JOIN US FOR AN EXCITING TOUR OF A GEORGIAN KITCHEN!
The dinner […] was highly admired; and he begged to know to which of his fair cousins the excellence of its cookery was owing. But here he was set right by Mrs Bennet, who assured him with some asperity that they were very well able to keep a good cook, and that her daughters had nothing to do in the kitchen. (Pride and Prejudice, Chapter 13).
Jane Austen’s novels entice us into the world of her characters, making us want to know everything about them. Not just how they cut a path in life, but how they lived. What did they wear? What did they eat? How did they travel? How did they amuse themselves? What did Jane Austen’s England really look like? But our favourite author is not one for lengthy descriptions. Unlike Rev. James Woodforde, who diligently recorded his social engagements and the delights of his table, Jane Austen is very economical with such details. If she mentions something as mundane as food in her novels, it’s only to indirectly tell us more about her characters.
With the snobbery of a social climber, Mrs Bennet points out to Mr Collins that her daughters have no business in the kitchen, and she does not miss the chance to make a snide remark to Mr Bingley that unlike her daughters, who were ‘brought up very differently,’ Charlotte Lucas must have been wanted at home to help with the mince pies.
The irony is there, for us to be ruefully amused at the thought that it’s the very same disparaged Charlotte who might eventually supplant Mrs Bennet as the mistress of Longbourn, and her culinary talents might have played a part in recommending her to Mr Collins, who was so keen to discover which one of his potential brides was the best cook.
We are also told that, to his housekeeper’s dismay, the generous Mr Knightley had given his last apples to the less fortunate Miss Bates, her mother and her niece; that the indolent Mr Hurst could find nothing to discuss with Elizabeth beyond his fondness for ragout; that the kindly but supremely tactless Mrs Jennings offered Marianne sweetmeats, olives, dried cherries and a glass of Constantia wine as a cure for her heartache over Willoughby. We are treated to Mrs Bennet’s monologue about the successful dinner she had hosted – venison roasted to a turn, soup fifty times better than the one served at Lucas Lodge, partridges remarkably well done – and we hear her speculating that Mr Darcy must have at least two or three French cooks.

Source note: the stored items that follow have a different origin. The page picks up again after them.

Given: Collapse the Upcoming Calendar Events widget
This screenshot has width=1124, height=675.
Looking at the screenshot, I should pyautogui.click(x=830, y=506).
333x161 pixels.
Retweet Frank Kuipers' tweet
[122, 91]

Jane Austen’s heroes and heroines don’t prattle on about food. Neither do the other characters whom we are encouraged to respect. That office is left to the likes of Mrs Bennet, Miss Bates, Mrs Jennings, Mr Woodhouse or Mrs Norris. Thus, we are never to learn if Mr Darcy does indeed employ French cooks, nor what elegant dinners are served at Pemberley. If we would like more details about the world of Jane Austen’s characters, we must seek them elsewhere.

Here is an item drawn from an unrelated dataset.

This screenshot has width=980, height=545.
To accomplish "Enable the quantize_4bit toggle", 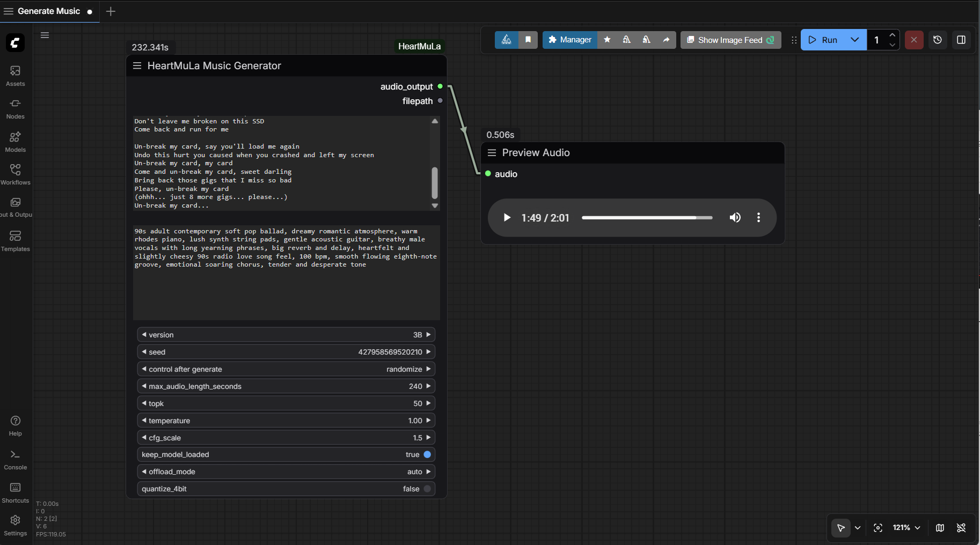I will point(427,489).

The delightful dining room at No. 1 Royal Crescent in Bath might give us an idea of what dinners at Pemberley might have looked like:
As for those who toiled to prepare such delicacies, The Complete Servant, written by Samuel and Sarah Adams, upper servants themselves, tells us that a country gentleman with a young family and an income of £16000 a year would be expected to employ at least 26 indoor and outdoor servants, among which a housekeeper, ‘a French Man-Cook’, one or two kitchen maids, two dairy maids, a still-room maid and a scullery maid (also known as a scullion). On her husband’s income, Mrs Bennet would have had to make do with a housekeeper, a cook (probably female, and certainly not French), a kitchen maid and a scullion, while on their £500 a year Mrs Dashwood, Elinor and Marianne could only have a cook and a maid-of-all-works in their kitchen at Barton Cottage.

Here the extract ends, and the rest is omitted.